The uterus is a dynamic organ whose vascularity—the density and prominence of its blood vessel network—undergoes continuous changes. These changes occur primarily in the endometrium (innermost layer) and the myometrium (muscular layer). Increased uterine vascularity is typically a normal biological response to hormonal signals, preparing the body for potential pregnancy. The mechanisms driving this increase range from the monthly menstrual cycle and fetal growth demands to certain non-reproductive conditions.

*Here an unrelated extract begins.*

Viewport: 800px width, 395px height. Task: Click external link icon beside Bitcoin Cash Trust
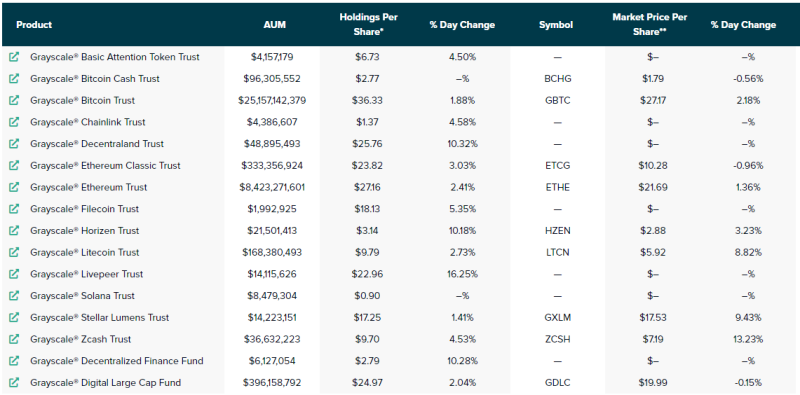click(14, 79)
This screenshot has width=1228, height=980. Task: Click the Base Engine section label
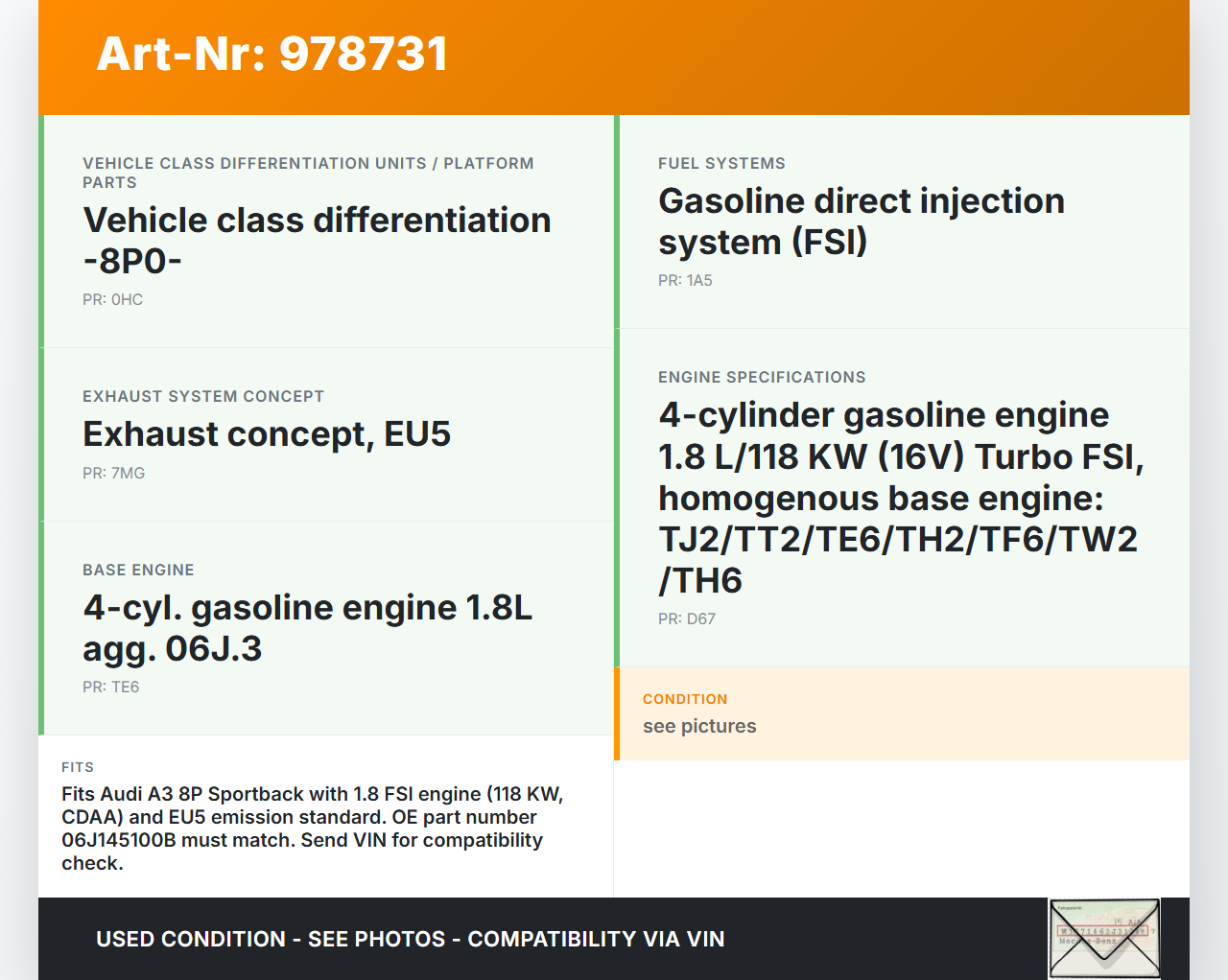click(138, 570)
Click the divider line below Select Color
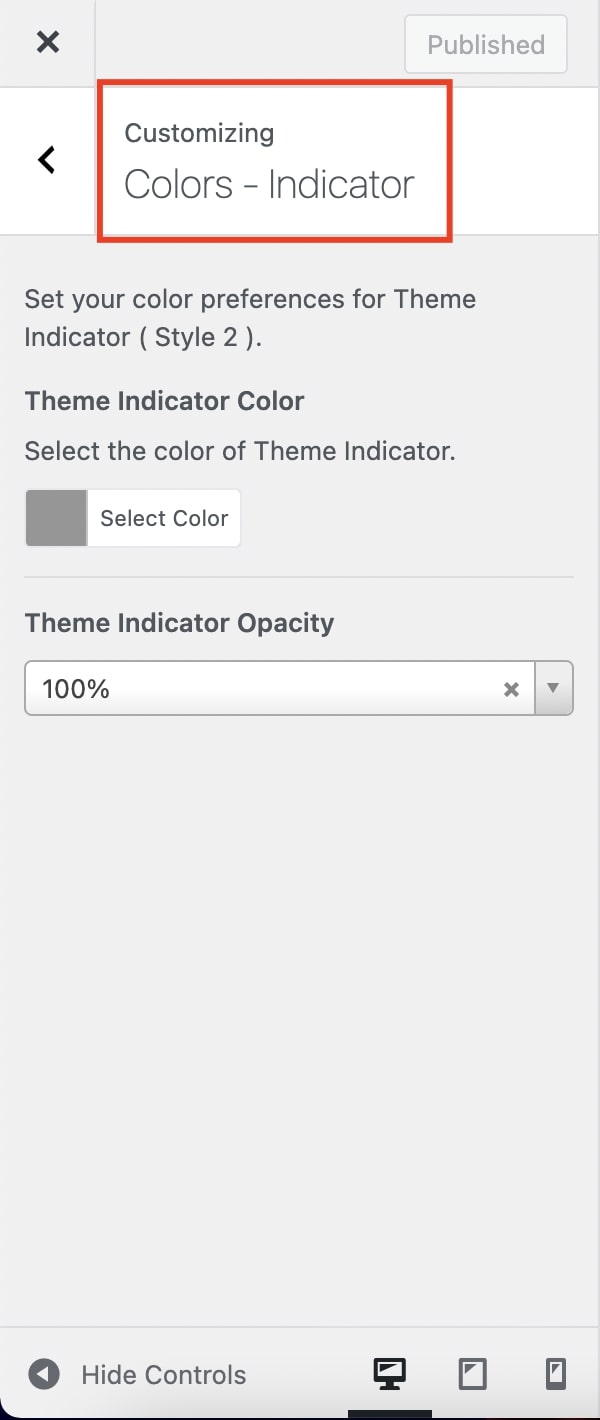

The Baseline Increase During the Menstrual Cycle
Uterine vascularity is regulated by the monthly menstrual cycle, driven by fluctuating reproductive hormones. During the proliferative phase, estrogen stimulates the rapid growth and thickening of the endometrial lining. This growth requires the simultaneous development of new blood vessels, a process called angiogenesis, to supply the expanding tissue with nutrients and oxygen.

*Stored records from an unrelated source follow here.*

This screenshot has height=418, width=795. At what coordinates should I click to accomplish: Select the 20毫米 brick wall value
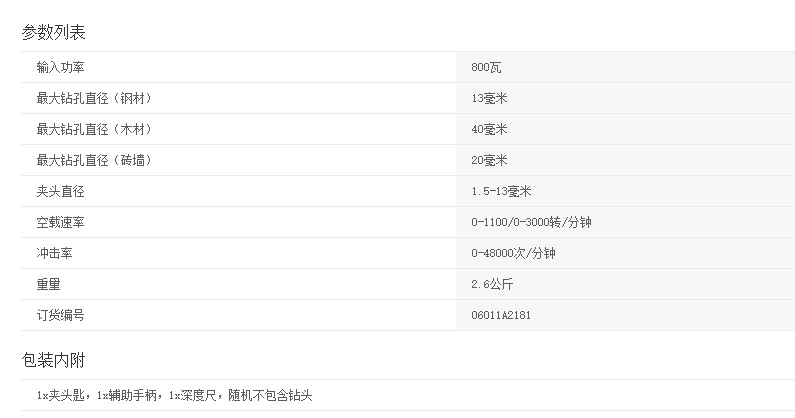click(489, 160)
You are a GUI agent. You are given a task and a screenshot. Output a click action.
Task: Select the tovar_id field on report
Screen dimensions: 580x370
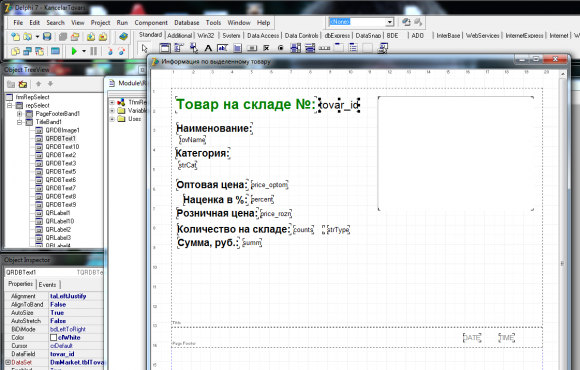(339, 105)
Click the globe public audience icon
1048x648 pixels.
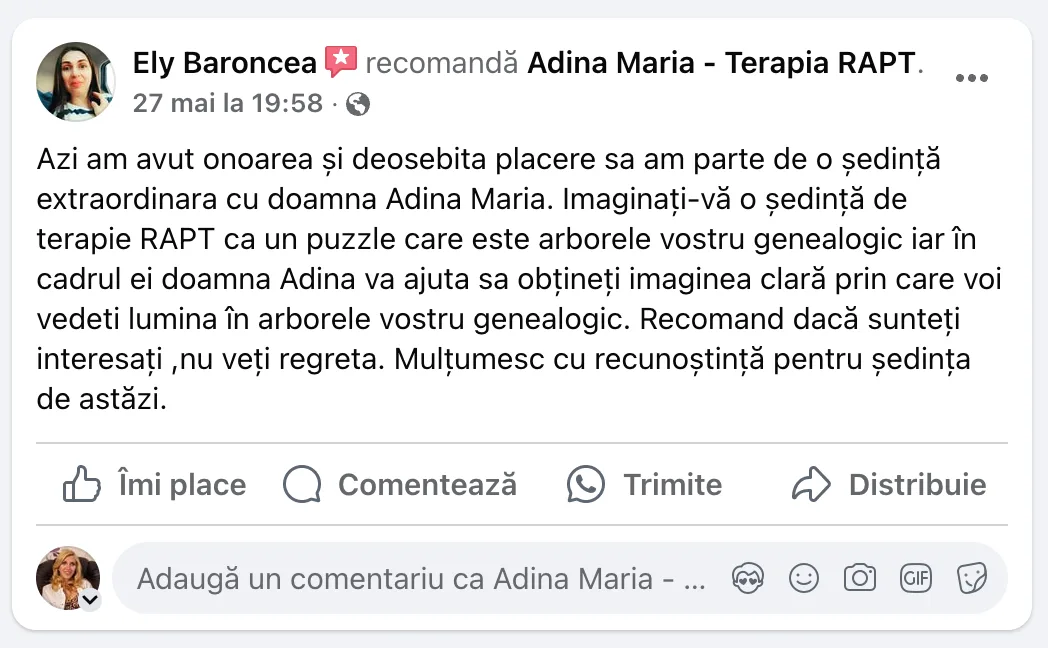point(357,104)
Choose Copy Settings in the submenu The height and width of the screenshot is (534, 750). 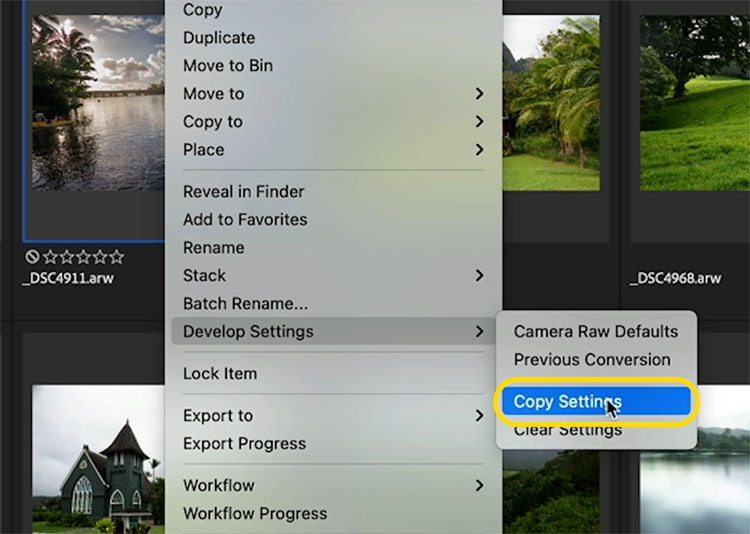596,401
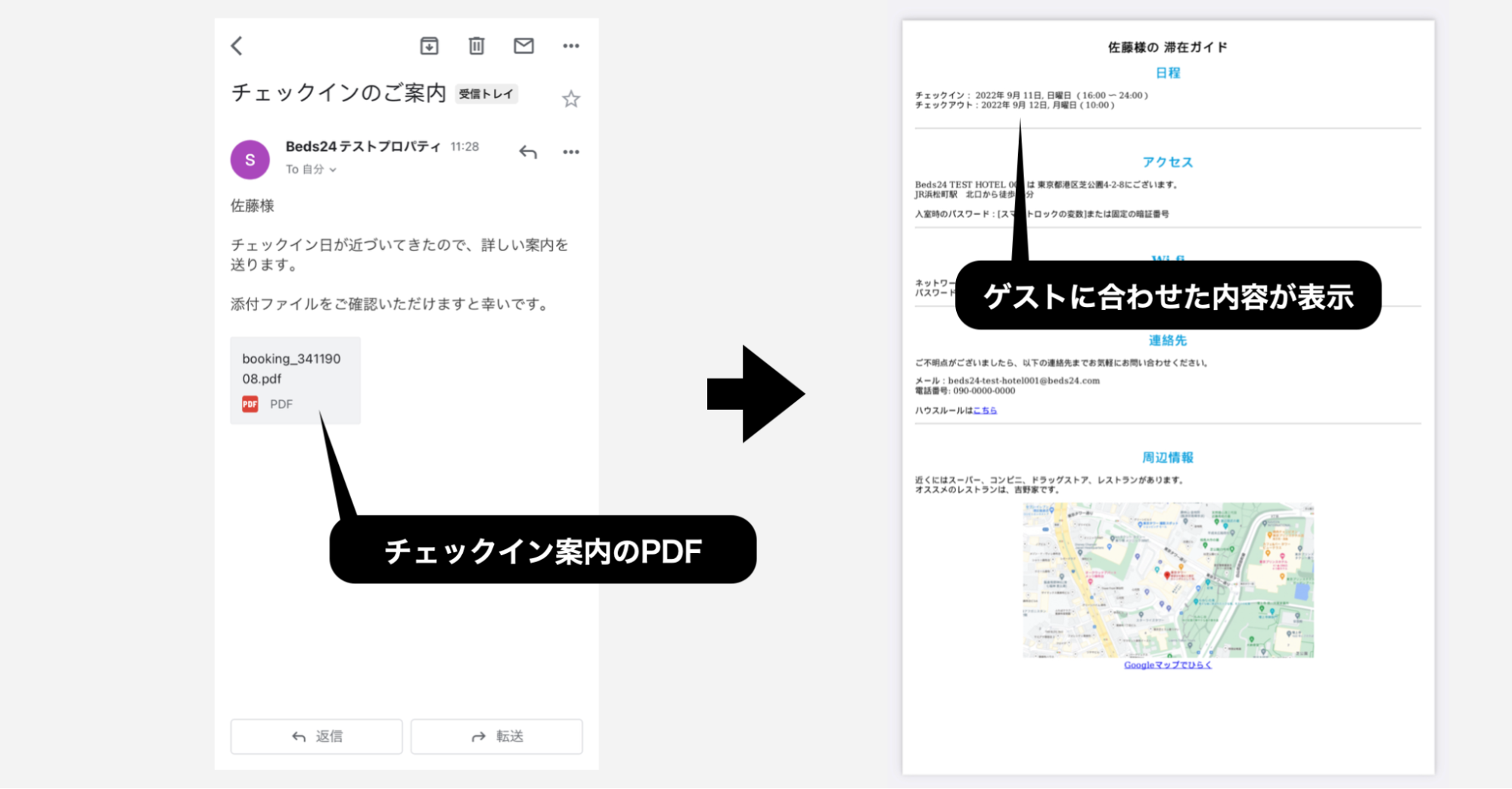The image size is (1512, 789).
Task: Click the sender name Beds24テストプロパティ
Action: pos(362,147)
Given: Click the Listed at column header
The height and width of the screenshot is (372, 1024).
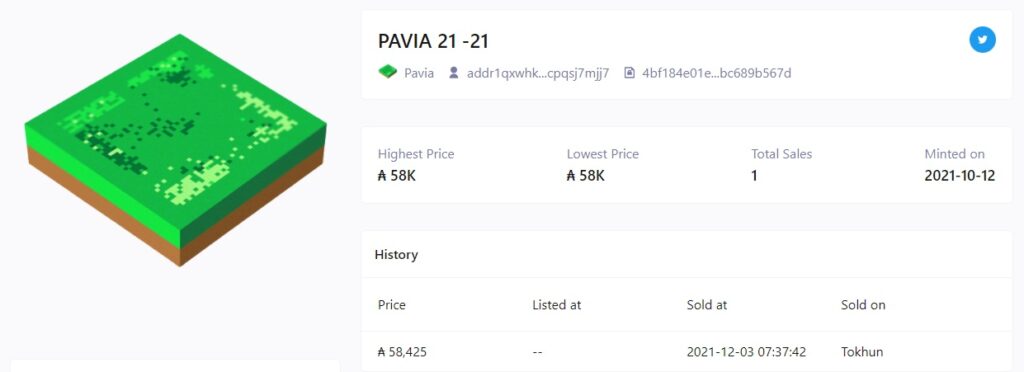Looking at the screenshot, I should tap(556, 305).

This vessel growth includes the lengthening of the spiral arteries, which coil upward into the thickened endometrium. After ovulation, progesterone dominates the secretory phase. Progesterone matures these vessels, preparing the endometrial bed for implantation.

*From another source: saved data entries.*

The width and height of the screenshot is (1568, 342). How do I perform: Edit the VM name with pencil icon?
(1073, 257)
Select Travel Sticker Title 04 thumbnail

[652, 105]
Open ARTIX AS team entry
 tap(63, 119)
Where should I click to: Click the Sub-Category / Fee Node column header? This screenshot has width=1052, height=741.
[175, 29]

The vascular changes track closely with the rise and fall of these sex hormones. If conception does not occur, hormonal support is withdrawn, causing the spiral arteries to collapse. This temporary vascular increase is shed during menstruation, and the cycle begins again.
Sustained Vascularity for Fetal Support
If implantation occurs, the increase in uterine vascularity becomes exponential and sustained to support the developing fetus. This process starts with decidualization, where the endometrial lining transforms into the specialized decidua tissue. This transformation requires the rapid formation of a rich, new capillary network.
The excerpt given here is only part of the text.